## [WORK TO COMPLETE]
The exercise asks you to copy every line below in which "will" appears.

——————————

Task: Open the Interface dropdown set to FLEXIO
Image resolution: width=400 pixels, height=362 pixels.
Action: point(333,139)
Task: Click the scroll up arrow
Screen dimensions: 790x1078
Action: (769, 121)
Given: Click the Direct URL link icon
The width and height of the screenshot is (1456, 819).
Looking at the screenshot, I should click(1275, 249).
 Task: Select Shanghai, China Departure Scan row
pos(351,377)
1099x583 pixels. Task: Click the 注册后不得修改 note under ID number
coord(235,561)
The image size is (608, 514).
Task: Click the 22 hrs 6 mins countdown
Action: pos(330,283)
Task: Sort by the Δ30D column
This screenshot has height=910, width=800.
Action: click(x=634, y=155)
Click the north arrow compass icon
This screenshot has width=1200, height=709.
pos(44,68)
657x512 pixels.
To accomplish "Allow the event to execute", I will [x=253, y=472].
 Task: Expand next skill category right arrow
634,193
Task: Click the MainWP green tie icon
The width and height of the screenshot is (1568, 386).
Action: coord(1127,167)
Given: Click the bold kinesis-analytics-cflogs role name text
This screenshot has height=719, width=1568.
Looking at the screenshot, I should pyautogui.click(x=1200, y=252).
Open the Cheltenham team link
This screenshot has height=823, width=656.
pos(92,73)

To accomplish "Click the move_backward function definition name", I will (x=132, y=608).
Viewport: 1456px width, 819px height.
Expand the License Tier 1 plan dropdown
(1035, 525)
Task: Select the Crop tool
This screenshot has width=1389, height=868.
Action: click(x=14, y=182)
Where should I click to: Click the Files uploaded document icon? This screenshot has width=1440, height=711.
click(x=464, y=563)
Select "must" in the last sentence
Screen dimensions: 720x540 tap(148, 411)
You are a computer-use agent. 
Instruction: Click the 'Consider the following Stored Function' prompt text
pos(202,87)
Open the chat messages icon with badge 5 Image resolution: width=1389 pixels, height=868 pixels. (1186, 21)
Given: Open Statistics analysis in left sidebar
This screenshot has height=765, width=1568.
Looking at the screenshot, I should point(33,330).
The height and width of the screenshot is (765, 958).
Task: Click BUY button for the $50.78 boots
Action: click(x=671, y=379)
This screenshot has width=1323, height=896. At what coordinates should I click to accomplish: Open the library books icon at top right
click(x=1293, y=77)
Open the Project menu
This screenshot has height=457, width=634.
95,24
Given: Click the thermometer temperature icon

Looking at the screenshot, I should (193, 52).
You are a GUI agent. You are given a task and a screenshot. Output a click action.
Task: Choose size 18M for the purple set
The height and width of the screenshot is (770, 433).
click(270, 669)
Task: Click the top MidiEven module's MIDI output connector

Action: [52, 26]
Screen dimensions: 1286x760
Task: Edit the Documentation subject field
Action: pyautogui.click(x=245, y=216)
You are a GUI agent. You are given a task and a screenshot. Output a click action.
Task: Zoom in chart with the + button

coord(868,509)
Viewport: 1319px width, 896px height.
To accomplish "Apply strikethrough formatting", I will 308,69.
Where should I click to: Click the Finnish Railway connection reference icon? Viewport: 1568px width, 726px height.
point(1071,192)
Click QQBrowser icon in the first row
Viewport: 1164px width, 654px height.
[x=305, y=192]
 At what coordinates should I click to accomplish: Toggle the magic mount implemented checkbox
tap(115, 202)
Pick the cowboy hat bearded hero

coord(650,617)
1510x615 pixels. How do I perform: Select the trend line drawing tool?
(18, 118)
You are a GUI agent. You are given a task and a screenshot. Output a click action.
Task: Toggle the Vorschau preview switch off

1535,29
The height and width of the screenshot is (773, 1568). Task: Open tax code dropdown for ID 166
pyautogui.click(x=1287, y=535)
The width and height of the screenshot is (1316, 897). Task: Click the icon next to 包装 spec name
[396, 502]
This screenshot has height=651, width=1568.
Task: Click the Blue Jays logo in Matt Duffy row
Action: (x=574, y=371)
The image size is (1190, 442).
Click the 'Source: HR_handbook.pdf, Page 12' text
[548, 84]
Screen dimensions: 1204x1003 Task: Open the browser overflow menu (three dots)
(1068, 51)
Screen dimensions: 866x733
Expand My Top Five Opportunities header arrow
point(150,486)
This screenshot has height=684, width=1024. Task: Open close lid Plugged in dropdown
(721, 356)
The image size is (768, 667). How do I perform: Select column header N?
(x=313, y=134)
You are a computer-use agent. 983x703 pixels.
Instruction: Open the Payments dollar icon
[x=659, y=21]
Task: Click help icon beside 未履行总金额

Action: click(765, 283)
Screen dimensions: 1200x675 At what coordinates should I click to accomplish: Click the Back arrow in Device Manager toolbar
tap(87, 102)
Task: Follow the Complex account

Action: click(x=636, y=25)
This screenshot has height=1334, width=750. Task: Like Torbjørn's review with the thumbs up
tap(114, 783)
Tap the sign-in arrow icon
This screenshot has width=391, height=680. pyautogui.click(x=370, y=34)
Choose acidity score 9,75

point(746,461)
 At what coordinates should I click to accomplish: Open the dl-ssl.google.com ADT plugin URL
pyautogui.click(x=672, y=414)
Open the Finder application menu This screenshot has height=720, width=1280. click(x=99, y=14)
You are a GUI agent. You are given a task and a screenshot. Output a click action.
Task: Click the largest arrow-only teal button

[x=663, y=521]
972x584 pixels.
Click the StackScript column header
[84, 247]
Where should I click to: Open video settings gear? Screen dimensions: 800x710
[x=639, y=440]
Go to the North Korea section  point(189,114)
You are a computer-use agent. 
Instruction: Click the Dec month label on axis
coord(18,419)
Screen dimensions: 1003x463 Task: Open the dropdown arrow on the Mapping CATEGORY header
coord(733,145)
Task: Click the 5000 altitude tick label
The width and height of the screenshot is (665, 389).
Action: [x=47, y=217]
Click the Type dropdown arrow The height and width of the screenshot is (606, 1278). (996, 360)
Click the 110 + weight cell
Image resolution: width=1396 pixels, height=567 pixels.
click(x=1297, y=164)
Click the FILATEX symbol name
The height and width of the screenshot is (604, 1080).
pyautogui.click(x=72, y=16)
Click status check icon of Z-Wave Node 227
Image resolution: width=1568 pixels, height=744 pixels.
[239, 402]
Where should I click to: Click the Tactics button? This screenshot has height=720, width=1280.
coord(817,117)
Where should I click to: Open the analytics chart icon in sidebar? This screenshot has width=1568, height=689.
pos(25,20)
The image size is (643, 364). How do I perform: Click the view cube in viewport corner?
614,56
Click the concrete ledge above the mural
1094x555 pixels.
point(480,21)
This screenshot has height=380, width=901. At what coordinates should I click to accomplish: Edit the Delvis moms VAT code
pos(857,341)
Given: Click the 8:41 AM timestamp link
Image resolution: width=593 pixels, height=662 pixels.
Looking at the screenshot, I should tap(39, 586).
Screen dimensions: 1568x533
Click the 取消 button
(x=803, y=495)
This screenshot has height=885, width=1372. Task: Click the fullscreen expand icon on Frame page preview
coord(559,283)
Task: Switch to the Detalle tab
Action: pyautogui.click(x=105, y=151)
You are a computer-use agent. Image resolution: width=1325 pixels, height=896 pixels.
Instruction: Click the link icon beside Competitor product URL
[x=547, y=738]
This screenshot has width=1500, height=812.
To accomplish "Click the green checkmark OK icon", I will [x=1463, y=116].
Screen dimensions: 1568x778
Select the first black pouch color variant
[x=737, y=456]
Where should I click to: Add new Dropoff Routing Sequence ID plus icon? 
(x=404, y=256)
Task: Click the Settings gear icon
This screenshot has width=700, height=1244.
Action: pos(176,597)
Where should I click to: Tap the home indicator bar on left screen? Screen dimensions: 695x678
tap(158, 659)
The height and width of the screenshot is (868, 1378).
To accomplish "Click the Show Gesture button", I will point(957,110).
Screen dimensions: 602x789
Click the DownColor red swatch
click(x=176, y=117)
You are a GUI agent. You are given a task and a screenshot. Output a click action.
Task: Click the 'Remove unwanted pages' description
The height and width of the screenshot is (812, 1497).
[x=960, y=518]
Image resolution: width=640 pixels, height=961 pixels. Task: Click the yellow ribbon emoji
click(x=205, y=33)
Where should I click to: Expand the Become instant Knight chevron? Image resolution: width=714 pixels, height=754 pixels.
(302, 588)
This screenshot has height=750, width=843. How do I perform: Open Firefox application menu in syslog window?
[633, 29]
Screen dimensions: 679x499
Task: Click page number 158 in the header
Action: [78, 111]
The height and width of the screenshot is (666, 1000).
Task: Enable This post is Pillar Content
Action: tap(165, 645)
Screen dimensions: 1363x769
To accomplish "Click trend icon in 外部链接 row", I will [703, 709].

——————————

## [RESULT OF THE EXERCISE]
To accomplish "Allow the event to execute", I will [x=253, y=472].
To accomplish "Click the move_backward function definition name", I will (x=132, y=608).
To accomplish "Apply strikethrough formatting", I will 308,69.
To accomplish "Click the green checkmark OK icon", I will [x=1463, y=116].
To accomplish "Click the Show Gesture button", I will point(957,110).
To accomplish "Click trend icon in 外部链接 row", I will [703, 709].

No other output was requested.